LE CIFRE AGGIORNATE. Il Brennero è uscito oggi da ogni emergenza legata ai flussi, nonostante la minaccia ricorrente austriaca di rinforzare i controlli. «Nel 2016 nel periodo invernale/autunnale sono transitate in media mensilmente 300 persone e 450/500 nel periodo estivo/primaverile. Nel corso del 2017 al Brennero sono transitate tra 0-30 persone al giorno, a Bolzano 6/7 persone in settimana (da sud verso nord) sino all’estate (con un successivo calo) e da nord verso sud una media di 6 persone in settimana», ha detto Chiara Rabini. La svolta sull’accoglienza è arrivata con i progetti Sprar. Tutti i Comuni, tranne 10, hanno deliberato la presentazione di un progetto. Più numerose sono invece le amministrazioni che hanno la delibera, ma non ancora i progetti. Così Chiara Rabini: «I 223 posti Sprar approvati a fine dicembre contribuiranno alla riduzione delle presenze nel capoluogo, accogliendo richiedenti asilo già presenti nei centri provinciali. Entro fine anno i Comprensori dovranno attivare posti Sprar o Cas (strutture più grandi messe a disposizione dalla Provincia) per i posti mancanti (circa 400)». Questi i posti Sprar approvati nelle comunità comprensoriali: «ì50 nel Burgraviato, 49 Oltradige-Bassa Atesina, 40 Salto-Sciliar, 31 Val Pusteria, 27 Valle Isarco, 26 Val Venosta, 0 Alta Val d’Isarco.

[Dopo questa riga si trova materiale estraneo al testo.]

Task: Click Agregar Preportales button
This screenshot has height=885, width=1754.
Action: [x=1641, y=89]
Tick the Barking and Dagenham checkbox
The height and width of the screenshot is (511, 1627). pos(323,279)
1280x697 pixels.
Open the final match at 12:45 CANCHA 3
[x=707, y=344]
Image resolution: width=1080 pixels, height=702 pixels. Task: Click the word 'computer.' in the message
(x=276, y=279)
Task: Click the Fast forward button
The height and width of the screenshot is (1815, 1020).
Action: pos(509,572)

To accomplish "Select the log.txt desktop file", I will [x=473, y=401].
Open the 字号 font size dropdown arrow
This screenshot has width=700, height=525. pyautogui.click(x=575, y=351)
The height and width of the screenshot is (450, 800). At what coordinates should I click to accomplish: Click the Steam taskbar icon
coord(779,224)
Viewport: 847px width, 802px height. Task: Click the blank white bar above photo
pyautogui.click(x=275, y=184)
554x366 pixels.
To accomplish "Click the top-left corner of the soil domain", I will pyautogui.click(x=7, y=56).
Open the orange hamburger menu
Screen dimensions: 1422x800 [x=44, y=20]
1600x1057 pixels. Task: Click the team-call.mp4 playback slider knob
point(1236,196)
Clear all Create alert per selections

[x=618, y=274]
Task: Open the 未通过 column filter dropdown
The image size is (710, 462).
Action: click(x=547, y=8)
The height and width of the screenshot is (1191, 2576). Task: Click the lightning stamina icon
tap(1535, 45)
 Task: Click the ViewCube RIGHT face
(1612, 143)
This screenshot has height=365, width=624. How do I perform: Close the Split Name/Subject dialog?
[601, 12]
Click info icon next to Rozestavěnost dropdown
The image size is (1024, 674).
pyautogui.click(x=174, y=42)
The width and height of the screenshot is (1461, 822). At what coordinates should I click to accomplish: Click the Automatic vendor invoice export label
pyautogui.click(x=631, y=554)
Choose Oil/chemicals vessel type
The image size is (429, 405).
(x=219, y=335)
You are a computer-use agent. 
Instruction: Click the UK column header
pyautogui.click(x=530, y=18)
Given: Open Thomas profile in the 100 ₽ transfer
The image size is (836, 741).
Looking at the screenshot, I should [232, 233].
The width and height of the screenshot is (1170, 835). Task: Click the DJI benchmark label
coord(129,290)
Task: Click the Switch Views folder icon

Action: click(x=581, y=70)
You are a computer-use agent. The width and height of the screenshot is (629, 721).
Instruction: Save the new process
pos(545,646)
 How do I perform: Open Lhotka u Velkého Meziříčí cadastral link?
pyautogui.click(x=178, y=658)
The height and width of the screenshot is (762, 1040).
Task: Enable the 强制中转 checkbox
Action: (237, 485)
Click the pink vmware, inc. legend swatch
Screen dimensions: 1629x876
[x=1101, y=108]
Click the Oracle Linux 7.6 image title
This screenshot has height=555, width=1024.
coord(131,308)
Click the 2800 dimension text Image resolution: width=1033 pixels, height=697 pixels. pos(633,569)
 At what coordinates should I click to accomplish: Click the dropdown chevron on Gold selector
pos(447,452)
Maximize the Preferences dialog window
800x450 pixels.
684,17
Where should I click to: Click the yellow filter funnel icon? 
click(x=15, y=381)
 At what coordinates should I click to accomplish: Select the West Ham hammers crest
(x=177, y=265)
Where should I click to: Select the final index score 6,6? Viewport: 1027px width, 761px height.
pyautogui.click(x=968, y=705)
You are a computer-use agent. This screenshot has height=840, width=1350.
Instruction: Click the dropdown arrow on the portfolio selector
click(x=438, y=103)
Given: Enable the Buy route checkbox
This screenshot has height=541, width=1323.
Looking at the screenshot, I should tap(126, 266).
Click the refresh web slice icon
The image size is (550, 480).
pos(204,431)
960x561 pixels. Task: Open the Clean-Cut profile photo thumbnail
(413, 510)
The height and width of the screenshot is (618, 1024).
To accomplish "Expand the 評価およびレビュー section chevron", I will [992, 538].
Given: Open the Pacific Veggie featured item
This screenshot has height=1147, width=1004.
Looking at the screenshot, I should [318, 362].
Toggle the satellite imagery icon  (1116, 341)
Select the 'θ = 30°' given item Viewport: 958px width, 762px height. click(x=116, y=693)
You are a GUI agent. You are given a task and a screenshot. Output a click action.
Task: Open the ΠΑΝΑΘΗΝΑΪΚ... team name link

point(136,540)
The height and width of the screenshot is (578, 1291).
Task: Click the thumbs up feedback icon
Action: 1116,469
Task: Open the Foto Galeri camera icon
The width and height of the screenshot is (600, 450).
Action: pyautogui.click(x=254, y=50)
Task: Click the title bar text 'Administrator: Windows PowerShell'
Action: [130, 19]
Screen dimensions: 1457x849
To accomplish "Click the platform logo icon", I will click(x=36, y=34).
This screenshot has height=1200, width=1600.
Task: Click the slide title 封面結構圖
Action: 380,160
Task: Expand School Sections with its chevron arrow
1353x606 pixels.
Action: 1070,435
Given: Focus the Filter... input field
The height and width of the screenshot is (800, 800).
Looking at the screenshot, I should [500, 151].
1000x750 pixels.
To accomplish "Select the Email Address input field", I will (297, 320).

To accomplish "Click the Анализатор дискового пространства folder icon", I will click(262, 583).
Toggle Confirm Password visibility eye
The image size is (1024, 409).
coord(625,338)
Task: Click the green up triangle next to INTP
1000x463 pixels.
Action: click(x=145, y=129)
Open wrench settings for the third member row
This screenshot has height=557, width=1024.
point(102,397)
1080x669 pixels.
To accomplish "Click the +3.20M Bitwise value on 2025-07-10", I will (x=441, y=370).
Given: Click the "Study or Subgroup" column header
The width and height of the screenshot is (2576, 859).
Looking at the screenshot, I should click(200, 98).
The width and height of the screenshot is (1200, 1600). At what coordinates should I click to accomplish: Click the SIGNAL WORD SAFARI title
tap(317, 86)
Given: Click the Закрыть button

LE STRUTTURE. A Bolzano sono attive 10 strutture, con l’Hotel Alpi in via di chiusura. Di fronte alle situazioni di crisi legate all’emergenza freddo, il Comune ha acquistato di recente l’immobile di via Comini. Chiara Rabini ribadisce l’appello al Comune di aderire al Sistema Sprar (è partita la richiesta di Sprar per minori non accompagnati). «I progetti Sprar permettono un’accoglienza integrata: accoglienza materiale, servizi rafforzati alla persona (assistenza socio-sanitaria, inserimento scolastico, apprendimento della lingua), orientamento legale, percorsi individuali di inserimento socio economico», ha ricordato la garante, mentre la gestione emergenziale basata sui grandi centri nel capoluogo «ha creato disagi per i richiedenti asilo, agli operatori e gestori, tensioni interne ed esterne».